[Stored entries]
==*==
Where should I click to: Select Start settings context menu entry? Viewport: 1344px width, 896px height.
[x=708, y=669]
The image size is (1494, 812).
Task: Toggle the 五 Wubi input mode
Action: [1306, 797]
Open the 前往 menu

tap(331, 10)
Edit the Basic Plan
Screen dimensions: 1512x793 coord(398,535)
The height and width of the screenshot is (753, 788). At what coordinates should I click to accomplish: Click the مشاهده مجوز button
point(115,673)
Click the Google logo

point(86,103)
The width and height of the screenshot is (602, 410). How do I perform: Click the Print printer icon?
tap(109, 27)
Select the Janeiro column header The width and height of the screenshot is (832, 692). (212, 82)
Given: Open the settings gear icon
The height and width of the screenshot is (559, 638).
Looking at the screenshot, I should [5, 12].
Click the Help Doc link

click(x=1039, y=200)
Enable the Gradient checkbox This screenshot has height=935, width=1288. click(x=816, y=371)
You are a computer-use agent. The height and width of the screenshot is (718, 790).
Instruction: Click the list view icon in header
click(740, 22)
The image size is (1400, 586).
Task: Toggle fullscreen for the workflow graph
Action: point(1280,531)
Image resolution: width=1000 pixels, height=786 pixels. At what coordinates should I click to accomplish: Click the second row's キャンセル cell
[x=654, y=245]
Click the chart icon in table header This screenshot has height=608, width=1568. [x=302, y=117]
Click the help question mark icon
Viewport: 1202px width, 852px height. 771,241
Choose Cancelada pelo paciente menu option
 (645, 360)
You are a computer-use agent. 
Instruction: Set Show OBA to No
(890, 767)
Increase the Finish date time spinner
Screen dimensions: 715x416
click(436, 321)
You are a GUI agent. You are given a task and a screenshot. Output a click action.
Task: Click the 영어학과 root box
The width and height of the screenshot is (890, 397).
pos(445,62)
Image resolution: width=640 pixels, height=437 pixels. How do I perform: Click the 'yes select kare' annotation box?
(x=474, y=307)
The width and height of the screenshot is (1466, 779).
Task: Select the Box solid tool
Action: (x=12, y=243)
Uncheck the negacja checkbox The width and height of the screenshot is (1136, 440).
==*==
Task to carry out: Retype the entries shown above. Keep every word exactly as it is.

Your response:
Where should I click to: Select Start settings context menu entry? Viewport: 1344px width, 896px height.
[x=708, y=669]
The image size is (1494, 812).
Task: Toggle the 五 Wubi input mode
Action: [1306, 797]
Open the 前往 menu

tap(331, 10)
Edit the Basic Plan
Screen dimensions: 1512x793 coord(398,535)
The height and width of the screenshot is (753, 788). At what coordinates should I click to accomplish: Click the مشاهده مجوز button
point(115,673)
Click the Google logo

point(86,103)
The width and height of the screenshot is (602, 410). How do I perform: Click the Print printer icon?
tap(109, 27)
Select the Janeiro column header The width and height of the screenshot is (832, 692). (212, 82)
Given: Open the settings gear icon
The height and width of the screenshot is (559, 638).
Looking at the screenshot, I should [5, 12].
Click the Help Doc link

click(x=1039, y=200)
Enable the Gradient checkbox This screenshot has height=935, width=1288. click(x=816, y=371)
You are a computer-use agent. The height and width of the screenshot is (718, 790).
Instruction: Click the list view icon in header
click(740, 22)
The image size is (1400, 586).
Task: Toggle fullscreen for the workflow graph
Action: point(1280,531)
Image resolution: width=1000 pixels, height=786 pixels. At what coordinates should I click to accomplish: Click the second row's キャンセル cell
[x=654, y=245]
Click the chart icon in table header This screenshot has height=608, width=1568. [x=302, y=117]
Click the help question mark icon
Viewport: 1202px width, 852px height. 771,241
Choose Cancelada pelo paciente menu option
 (645, 360)
You are a computer-use agent. 
Instruction: Set Show OBA to No
(890, 767)
Increase the Finish date time spinner
Screen dimensions: 715x416
click(436, 321)
You are a GUI agent. You are given a task and a screenshot. Output a click action.
Task: Click the 영어학과 root box
The width and height of the screenshot is (890, 397).
pos(445,62)
Image resolution: width=640 pixels, height=437 pixels. How do I perform: Click the 'yes select kare' annotation box?
(x=474, y=307)
The width and height of the screenshot is (1466, 779).
Task: Select the Box solid tool
Action: (x=12, y=243)
Uncheck the negacja checkbox The width and height of the screenshot is (1136, 440).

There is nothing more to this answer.